ATLANTA (CN) — Georgia voting rights advocates outlined their strategy to fight the state’s overhaul of its election laws Monday, calling on corporations to come out against legislation that they believe threatens access to the ballot box.
The passage of Senate Bill 202, an expansive measure signed into law last month which places new restrictions on voting, has led activists to demand that corporations use their political clout to support voting rights in Georgia and in other states attempting to push through similar laws.
The law expands in-person early voting in most elections but places new limits on ballot drop boxes, adds ID requirements for absentee ballots, restricts absentee ballot application mailings, and shortens the deadline to request absentee ballots.
The new law also allows for unlimited challenges to voter eligibility and bans people from passing out food and water to voters waiting in line.
During a Zoom call with reporters Monday afternoon, Fair Fight Action CEO Lauren Groh-Wargo said corporations need to put their money behind voting rights groups instead of “conspiracy theorists and Republicans who are forwarding the voter fraud lie.”
After initially offering only vague statements about voting rights as Georgia’s Legislature fast-tracked the new omnibus bill to Republican Governor Brian Kemp’s desk, the CEOs of Coca-Cola and Delta Air Lines called the new law “unacceptable” last Wednesday.
Their rebuke was followed up by Major League Baseball’s decision Friday to move the 2021 All-Star Game out of Atlanta.
“We have been clear that corporate actors need to speak up against these bills,” Groh-Wargo said. “We’re really grateful that Delta and Coke got in the game – though they got in late – but that coming and bringing their voice to the fight is having an impact in Arizona and Michigan.”
Lawmakers in Arizona, Florida, and Texas are currently considering proposals for similar controversial voting changes including restrictions on ballot drop boxes and additional ID requirements.
“We’re not calling for boycotts. What we’re calling for is for our corporate community to stand with the people and demand that democracy be preserved because the reality is this: whenever there are partisan ideals that take precedent over the franchise of the voting process is when democracy begins to fail,” Georgia NAACP President James Woodall said Monday.
Woodall called the new law “an assault against democracy itself.”
Republicans have hit back by insisting that the law is being misrepresented.
GOP Governor Brian Kemp said Saturday that MLB “caved to the fears and lies of liberal activists.”
During a press conference that day, Georgia Attorney General Chris Carr said that “anybody who actually reads this bill” would see that it “strengthens, expands access, and improves transparency in Georgia’s elections.”
Carr called the comparisons evoking Jim Crow “preposterous, irresponsible, and fundamentally wrong.”
There are currently four pending lawsuits contesting the law filed by the NAACP, the African Methodist Episcopal Church, the New Georgia Project, Asian Americans Advancing Justice-Atlanta, and other organizations.
The lawsuits all argue the same essential point: that the law will make it harder for minority voters, especially Black voters, to cast their ballots.
“For some Georgians, this inconvenience may be manageable.
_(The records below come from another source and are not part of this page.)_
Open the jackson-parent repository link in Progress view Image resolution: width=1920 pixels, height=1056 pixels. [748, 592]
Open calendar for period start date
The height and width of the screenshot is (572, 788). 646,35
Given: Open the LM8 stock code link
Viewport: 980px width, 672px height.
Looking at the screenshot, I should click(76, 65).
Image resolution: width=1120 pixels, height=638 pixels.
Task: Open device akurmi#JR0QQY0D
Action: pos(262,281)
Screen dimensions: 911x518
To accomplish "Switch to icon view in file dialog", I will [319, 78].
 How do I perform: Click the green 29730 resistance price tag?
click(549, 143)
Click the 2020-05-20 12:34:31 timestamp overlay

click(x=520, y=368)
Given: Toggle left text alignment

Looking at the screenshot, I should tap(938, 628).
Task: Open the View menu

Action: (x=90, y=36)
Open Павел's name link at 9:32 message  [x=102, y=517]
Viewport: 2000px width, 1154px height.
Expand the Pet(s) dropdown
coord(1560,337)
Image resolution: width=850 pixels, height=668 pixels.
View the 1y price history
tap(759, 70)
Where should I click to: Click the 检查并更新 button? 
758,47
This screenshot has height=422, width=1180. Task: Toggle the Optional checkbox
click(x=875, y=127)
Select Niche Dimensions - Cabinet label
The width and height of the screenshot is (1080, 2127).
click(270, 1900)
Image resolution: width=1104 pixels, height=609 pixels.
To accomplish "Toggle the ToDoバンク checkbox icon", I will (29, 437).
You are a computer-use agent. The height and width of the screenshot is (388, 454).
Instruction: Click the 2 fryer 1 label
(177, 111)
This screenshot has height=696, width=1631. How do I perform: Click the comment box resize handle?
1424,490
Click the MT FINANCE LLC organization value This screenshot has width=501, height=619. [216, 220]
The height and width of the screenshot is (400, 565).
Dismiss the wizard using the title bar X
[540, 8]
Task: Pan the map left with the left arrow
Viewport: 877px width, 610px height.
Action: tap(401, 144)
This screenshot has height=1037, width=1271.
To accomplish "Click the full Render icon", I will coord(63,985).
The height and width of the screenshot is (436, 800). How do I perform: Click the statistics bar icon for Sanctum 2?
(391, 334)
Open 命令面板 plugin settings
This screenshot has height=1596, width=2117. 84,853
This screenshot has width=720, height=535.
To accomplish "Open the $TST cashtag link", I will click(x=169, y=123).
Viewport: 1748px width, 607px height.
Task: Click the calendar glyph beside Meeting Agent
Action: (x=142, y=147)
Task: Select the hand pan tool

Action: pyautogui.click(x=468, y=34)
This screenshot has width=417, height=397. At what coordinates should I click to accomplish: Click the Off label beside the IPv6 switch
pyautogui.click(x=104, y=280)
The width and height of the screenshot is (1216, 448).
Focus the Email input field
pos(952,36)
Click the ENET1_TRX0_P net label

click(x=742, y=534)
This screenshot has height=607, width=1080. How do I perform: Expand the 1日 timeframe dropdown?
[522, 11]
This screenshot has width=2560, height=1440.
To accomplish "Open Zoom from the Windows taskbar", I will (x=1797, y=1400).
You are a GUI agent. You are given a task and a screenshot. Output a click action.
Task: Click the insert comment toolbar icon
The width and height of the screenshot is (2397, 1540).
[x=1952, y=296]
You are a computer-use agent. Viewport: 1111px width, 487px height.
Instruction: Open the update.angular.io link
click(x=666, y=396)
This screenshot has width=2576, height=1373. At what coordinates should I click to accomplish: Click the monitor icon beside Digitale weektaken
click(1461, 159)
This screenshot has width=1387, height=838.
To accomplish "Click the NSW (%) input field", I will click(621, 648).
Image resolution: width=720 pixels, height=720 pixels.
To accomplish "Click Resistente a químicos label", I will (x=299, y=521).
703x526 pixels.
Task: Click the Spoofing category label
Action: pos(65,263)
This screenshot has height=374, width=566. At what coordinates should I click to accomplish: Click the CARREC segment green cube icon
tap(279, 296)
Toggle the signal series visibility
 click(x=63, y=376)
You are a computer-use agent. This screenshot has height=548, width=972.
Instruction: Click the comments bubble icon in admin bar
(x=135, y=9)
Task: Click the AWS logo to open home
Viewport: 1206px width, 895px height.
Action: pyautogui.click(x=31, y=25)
But for voters of color and other historically disenfranchised communities — who already suffer through disproportionately longer lines than white voters — it could be dramatic,” a 91-page lawsuit filed last week by the African Methodist Episcopal Church states. “This burden is not an accident. Nor is it legal.”
Republican defendants in the lawsuits, including Kemp and Georgia Secretary of State Brad Raffensperger, have remained steadfast in their arguments that the new law will boost voter confidence that they allege suffered after former President Donald Trump falsely claimed he won the 2020 election.
Election officials have repeatedly said there is no evidence of widespread fraud in Georgia’s elections. Three separate ballot counts verified the results of the election.